Benchmarks in a Standard Form
Dear Organizers,
I would be very grateful if you could provide all benchmarks in a standard form based on which hybrid automata could be obtained easily, since it could not only save a lot of time for the tool authors but also ensure that we are using the same benchmarks.
I have just checked all of the benchmark papers in ARCH and found that they are provided in the files of various types. I am not sure whether all of them could be equivalently modeled by hybrid automata. If not, is it possible to slightly adapt those models to make them available to most of the tools?
Thanks for the help.
Xin
I completely agree. In the statuses document that Goran had sent out it said:
Where possible, the problem instance should originate in one of the benchmarks in the
ARCH repository (http://cps-vo.org/group/ARCH/benchmarks) and be specified in the SpaceEx file format, consisting of an XML file for the system and a CFG file for the specification (forbidden states). ( http://spaceex.imag.fr/documentation/user-documentation/spaceex-modeling-language-33 ).
Although nonlinear systems can't be run in SpaceEx currently, the model editor and format can still be used to create the models in a, hopefully, unambiguous way. Hyst can also be used to translate the models from this format. A printer for Flow*, for example, already exists. I can also help in the process of creating a Hyst printer for a specific tool.
In terms of model adaption, I think it's certainly allowed. The hope is that the benchmarks would originate from the ARCH set of benchmarks, but small deviations are probably not an issue. Just point out what's being changed in your benchmark proposal topic.
What do you think Xin?
I believe the intention/hope was (Goran or Matthias can correct me if I'm wrong) that each participant would provide a benchmark in the SpaceEX format based on one of the ARCH benchmarks. The category of the benchmark, whether it's nonliner or linear, or bounded depth, fixpoints or jump/time bound, depends on the category that their tool is participating in. Then, they would provide two safety specifications for the model ("problem instances"), one which is safe, and one which is unsafe.
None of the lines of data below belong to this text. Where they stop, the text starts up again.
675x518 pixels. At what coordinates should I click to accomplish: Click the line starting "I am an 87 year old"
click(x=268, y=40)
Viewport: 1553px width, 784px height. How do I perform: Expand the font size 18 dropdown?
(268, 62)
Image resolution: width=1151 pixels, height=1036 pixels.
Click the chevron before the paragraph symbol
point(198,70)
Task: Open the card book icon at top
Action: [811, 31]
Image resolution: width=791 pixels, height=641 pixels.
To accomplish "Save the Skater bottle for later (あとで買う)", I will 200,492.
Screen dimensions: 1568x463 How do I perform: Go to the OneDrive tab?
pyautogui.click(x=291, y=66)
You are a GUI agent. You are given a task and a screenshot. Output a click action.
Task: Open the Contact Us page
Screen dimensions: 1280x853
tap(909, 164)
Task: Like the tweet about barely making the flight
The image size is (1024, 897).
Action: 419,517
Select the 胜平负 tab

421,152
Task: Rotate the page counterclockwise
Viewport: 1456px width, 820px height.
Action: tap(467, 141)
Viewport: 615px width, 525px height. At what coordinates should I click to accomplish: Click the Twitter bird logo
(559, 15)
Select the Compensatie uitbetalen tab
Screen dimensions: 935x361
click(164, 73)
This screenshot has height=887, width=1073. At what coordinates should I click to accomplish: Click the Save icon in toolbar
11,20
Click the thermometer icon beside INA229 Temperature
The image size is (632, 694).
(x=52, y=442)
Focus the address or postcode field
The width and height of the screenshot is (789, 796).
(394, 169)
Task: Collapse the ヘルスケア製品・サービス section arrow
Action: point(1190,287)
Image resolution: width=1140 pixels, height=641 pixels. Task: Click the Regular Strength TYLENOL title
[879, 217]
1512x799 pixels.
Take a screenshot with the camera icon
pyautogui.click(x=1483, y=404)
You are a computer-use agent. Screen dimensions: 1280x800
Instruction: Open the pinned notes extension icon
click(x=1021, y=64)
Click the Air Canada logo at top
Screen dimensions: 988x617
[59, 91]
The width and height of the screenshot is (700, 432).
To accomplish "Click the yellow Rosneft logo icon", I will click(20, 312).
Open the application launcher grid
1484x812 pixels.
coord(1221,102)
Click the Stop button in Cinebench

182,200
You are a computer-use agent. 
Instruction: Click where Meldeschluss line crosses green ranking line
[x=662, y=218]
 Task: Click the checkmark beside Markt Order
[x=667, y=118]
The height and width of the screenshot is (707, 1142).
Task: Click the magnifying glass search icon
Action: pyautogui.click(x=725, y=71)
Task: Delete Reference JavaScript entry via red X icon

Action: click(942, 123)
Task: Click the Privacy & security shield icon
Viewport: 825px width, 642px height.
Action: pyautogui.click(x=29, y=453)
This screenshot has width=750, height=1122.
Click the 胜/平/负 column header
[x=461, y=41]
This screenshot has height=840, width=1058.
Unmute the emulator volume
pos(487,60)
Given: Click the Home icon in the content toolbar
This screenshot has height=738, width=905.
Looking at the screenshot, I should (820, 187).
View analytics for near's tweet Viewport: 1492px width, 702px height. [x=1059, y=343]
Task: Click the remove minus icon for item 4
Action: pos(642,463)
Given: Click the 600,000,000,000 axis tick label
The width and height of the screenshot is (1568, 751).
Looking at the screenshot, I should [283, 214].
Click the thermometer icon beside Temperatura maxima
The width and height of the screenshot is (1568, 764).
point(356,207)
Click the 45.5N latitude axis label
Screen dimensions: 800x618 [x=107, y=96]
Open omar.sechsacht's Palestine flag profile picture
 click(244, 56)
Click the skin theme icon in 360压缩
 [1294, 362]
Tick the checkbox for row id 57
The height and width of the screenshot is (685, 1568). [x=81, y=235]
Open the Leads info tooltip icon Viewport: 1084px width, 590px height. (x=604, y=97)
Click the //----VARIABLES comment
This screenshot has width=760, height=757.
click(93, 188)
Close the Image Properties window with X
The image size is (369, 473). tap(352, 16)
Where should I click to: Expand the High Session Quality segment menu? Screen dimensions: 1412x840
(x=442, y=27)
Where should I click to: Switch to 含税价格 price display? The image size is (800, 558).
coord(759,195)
@Stan, thank you for your comments, you're absolutely right.
For the competition it would be nice if every tool could run on at least one problem instance, and if every problem instance would have at least one tool running on it. Both criteria are satisfied if every tool-owner proposes a problem instance that he/she likes and that run on his/her tool.
I am mostly using Hyst to transform the provided Benchmarks to Flow* syntax, which my tool can parse. Regarding the configuration/settings, I think there are some problems concerning the translation:
I was wondering, how we should translate the number of iterations correctly. From what I know, the number of iterations in SpaceEx denotes the number of discrete post computations, i.e. the number of jumps taken. Other tools seem to specify a limit on the jump depth or a limit on the computed flowpipes. In any case, is it okay to adjust the jump depth to a value, such that the number of computed discrete post successors roughly is the same as the specified iteration bound?
In my opinion, "number of iterations" is a setting made up by verification tool authors and is not typically part of the verification problem being solved. For this reason, it's okay to manually adjust this setting based on what the particular tool is using.
Stan is absolutely right that the "number of iterations" setting in SpaceEx is made up and does not easily translate to search depth. Personally, I don't like "search depth" as a criterion since it depends on how things are modeled. Adding a self-loop may completely change the results. So the spec should be something that has meaning on the model level, like the number of transitions with a given label. In SpaceEx, this can then be verified by including a monitor automaton that counts the number of transitions.
Thanks Stan. I actually do not think modeling a nonlinear system in the SpaceEx format a problem, since there is Hyst and even manual translation is not hard. But I am wondering whether the organizers could provide some standard benchmarks for us or not. We should also consider the benchmarks of various categories, linear or nonlinear constraints, with or without disturbances, whether to check a fixed point. Also, it is necessary to provide several safety checking tasks of different difficulties for a system.
I will do so in my benchmark proposal.